Choosing an Evaluator

Regardless of whether you follow an RFP process for your evaluation, you must choose an evaluator. Sometimes this choice will be made simply by the restrictions you face-not enough money to hire an outside evaluator, you have competent evaluators in your office, or self-evaluation by the funded program is deemed appropriate. Other times you will be faced with a dilemma-for example, hiring an outside evaluator when you have the expertise in your office; or imposing your office evaluator on a program with staff capable of conducting evaluations. Selecting an evaluator is a critical decision, one that often hinges on political considerations, or that raises political issues once the decision is made

In this section, we discuss two aspects of choosing an evaluator: (1) the pros and cons of utilizing outside evaluators, and (2) recognizing a good evaluator when you see one.

Inside Versus Outside Evaluators

There are practical and logistical aspects to his issue. First two types of inside evaluators need to be distinguished. An inside evaluator may include you or one of your staff, if you are evaluating a program funded by your office, or it may mean a staff person(s) from the program itself.


Generally, the more interest exhibited in your program by people and professionals outside of your state or local environment, the more you will want to consider an outside evaluator.


Depending on the situation, or on one's perspective, your staff may be viewed as outsiders. If your office provided the program funding, however, you are not likely to be viewed as an outsider in terms of evaluation.
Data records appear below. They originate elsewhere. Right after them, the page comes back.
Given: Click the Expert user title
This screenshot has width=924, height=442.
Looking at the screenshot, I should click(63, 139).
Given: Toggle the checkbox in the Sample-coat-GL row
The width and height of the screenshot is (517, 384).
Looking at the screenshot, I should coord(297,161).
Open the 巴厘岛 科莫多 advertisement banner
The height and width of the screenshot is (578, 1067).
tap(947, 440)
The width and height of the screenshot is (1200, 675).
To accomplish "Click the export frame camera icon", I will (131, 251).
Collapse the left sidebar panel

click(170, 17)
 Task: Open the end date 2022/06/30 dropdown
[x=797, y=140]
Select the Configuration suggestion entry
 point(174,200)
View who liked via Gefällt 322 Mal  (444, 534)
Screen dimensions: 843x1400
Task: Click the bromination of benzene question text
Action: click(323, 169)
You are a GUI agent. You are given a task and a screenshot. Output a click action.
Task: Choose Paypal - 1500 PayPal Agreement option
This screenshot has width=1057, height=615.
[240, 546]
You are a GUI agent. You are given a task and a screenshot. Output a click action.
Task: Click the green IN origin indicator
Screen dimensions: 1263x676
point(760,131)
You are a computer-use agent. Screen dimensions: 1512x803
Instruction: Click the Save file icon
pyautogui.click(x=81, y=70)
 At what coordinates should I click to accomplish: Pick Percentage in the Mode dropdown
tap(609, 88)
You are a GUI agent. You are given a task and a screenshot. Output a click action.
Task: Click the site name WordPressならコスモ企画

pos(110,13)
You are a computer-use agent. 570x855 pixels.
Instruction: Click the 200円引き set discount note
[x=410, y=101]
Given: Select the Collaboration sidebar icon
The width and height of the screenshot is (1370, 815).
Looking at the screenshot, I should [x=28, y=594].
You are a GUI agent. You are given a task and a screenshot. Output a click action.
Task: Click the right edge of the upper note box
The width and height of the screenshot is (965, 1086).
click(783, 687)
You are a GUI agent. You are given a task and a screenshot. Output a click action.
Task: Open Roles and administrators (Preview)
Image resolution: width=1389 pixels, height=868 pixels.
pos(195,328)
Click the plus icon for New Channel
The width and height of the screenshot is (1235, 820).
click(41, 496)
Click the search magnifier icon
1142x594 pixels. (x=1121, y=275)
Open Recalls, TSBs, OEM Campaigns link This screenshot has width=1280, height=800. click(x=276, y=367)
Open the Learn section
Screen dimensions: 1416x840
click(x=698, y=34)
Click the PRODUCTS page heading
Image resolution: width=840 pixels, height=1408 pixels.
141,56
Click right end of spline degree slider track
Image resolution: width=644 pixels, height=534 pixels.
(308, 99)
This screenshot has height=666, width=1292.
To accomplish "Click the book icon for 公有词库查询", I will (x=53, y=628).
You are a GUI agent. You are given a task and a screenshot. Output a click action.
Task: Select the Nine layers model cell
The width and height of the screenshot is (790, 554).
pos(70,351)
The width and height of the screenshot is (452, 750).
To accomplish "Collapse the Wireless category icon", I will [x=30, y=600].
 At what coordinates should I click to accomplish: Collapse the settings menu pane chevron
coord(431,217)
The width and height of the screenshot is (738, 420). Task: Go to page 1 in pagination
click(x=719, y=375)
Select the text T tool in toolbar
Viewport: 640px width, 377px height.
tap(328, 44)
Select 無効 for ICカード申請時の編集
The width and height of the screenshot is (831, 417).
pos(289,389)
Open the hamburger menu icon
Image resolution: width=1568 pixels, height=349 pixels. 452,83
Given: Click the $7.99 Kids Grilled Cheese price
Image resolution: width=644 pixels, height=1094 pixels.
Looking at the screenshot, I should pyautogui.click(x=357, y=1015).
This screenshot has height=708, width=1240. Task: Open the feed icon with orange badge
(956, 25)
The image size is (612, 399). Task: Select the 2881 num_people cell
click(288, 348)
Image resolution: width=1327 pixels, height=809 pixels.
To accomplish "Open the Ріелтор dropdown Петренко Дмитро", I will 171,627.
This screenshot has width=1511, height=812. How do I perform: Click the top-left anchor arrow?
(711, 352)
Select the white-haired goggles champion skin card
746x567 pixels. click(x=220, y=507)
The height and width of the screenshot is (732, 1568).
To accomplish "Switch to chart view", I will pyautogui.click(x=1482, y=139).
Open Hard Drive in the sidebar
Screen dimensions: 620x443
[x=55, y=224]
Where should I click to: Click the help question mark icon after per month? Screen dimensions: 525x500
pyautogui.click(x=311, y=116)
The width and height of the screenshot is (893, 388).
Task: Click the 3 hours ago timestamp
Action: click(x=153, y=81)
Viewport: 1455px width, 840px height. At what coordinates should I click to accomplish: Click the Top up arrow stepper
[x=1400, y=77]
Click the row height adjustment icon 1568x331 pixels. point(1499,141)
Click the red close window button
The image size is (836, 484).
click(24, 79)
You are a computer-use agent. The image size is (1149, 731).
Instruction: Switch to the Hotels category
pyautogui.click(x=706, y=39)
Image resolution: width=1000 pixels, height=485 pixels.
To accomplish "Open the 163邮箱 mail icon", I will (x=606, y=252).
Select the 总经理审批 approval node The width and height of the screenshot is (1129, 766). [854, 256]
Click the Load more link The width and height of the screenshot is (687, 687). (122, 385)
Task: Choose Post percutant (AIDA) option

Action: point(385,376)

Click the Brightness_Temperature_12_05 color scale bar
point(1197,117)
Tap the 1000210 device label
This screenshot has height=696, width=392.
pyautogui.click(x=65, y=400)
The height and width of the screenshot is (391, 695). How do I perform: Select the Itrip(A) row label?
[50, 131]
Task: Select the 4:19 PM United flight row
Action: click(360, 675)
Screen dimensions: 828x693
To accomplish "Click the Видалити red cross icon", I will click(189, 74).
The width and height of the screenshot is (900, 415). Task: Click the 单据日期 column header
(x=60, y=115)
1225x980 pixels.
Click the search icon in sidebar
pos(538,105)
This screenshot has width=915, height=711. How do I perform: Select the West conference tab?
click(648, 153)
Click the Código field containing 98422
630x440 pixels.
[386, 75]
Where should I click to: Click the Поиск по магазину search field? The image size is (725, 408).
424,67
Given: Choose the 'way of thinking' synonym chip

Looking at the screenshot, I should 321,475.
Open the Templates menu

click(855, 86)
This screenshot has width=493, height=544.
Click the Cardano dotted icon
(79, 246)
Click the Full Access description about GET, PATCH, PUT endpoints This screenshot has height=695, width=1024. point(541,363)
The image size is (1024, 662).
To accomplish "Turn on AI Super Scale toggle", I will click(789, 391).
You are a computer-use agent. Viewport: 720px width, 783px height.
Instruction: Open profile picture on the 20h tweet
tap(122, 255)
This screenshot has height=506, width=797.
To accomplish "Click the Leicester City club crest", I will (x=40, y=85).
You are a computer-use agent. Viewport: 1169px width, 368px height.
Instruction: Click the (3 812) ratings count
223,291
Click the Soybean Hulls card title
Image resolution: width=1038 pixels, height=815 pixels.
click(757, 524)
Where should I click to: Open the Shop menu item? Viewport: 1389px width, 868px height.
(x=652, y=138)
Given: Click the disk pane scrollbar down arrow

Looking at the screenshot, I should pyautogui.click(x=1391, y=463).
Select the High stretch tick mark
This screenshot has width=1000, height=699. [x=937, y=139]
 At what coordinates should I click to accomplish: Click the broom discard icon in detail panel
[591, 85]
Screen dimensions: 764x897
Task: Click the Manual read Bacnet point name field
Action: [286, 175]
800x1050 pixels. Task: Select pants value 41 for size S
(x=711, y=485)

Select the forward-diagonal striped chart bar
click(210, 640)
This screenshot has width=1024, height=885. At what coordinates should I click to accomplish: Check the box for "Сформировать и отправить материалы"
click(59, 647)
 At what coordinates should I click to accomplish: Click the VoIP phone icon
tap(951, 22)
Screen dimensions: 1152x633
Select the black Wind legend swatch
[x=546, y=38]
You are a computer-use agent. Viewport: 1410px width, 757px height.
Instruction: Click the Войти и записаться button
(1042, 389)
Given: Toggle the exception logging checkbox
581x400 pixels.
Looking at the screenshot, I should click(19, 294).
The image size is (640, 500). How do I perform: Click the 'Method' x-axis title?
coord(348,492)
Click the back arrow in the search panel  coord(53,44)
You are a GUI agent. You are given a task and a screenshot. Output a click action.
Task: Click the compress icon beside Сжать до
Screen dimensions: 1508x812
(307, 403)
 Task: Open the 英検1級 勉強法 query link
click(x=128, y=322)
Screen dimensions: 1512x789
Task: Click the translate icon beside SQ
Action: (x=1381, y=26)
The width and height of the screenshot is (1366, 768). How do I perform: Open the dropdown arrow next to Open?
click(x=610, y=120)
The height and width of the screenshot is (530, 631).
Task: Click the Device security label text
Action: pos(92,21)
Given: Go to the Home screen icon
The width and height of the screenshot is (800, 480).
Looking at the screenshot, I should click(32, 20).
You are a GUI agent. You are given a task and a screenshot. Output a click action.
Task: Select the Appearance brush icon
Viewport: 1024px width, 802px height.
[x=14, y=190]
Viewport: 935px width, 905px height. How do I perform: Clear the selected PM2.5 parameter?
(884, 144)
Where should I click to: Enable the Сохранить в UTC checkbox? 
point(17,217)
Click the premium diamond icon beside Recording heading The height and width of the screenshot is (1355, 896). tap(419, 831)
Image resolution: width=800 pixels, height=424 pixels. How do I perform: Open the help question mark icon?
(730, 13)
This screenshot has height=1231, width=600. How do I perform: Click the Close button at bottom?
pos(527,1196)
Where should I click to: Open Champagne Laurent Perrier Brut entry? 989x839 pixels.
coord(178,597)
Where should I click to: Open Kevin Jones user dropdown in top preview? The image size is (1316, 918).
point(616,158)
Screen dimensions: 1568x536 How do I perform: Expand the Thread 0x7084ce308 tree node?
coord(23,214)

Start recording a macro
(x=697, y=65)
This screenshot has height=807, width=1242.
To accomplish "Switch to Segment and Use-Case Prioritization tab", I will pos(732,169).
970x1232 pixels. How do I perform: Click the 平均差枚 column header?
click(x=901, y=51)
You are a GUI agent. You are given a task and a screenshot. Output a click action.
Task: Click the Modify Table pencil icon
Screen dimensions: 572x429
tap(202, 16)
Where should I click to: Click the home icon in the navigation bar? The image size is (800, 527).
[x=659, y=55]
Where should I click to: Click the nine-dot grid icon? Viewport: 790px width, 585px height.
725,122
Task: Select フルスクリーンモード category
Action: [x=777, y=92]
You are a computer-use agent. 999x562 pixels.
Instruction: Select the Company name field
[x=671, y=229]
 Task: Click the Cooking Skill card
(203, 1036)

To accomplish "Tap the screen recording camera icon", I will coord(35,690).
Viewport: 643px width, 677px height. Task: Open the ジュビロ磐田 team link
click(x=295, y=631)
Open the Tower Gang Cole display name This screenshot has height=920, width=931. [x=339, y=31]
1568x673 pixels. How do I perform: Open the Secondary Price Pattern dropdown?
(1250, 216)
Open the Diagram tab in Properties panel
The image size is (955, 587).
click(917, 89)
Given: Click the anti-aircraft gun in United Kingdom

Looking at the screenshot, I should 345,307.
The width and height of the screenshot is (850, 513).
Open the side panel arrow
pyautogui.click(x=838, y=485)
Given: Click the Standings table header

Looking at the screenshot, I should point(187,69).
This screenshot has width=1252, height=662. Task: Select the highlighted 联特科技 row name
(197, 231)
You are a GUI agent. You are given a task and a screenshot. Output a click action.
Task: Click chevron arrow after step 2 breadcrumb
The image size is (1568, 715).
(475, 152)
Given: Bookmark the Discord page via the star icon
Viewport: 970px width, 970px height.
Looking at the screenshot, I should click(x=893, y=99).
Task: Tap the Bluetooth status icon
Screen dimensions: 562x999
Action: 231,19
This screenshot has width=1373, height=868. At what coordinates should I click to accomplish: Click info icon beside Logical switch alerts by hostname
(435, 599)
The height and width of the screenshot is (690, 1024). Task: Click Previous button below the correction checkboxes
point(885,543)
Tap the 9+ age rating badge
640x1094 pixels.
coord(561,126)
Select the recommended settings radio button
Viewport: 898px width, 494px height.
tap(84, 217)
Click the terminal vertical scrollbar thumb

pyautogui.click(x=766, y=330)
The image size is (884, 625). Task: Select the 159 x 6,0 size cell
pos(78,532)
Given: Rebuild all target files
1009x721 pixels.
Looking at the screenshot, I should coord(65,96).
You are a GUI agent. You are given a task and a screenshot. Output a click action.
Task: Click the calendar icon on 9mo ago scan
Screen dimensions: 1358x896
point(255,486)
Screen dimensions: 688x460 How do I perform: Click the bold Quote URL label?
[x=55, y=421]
On the practical side, it is almost always less expensive to use an inside evaluator than to contract for an outside evaluator, but there are exceptions. Using program personnel as evaluators is probably the least expensive but produces the lease objective results. Contracting with a university or college may prove to be a cost effective means of obtaining outside evaluators. Sometimes, based on cost considerations alone, using inside evaluators is the only option for conducting a program evaluation. In many instances, it is a perfectly logical and appropriate thing to do.

You may wish to use an outside evaluator because someone with broad experience in program evaluation is needed, or because the need for an objective perspective is great, which is often the case for expensive and controversial programs. You may, perhaps, intend to replicate a juvenile justice program evaluation conducted elsewhere and need the same evaluator, or at least an outside evaluator to be consistent. Wherever it is essential to be as objective as possible about the evaluation, you should consider an outside evaluator. Generally, the more interest exhibited in your program by people and professionals outside of your state or local environment, the more you will want to consider an outside evaluator. You cannot escape the fact that evaluations performed by insiders run the risk of being criticized as lacking objectivity.

To repeat, it will not always be fiscally possible to hire an outside evaluator. But, well designed and documented evaluation research effort will almost always provide sufficient and reliable evaluation information.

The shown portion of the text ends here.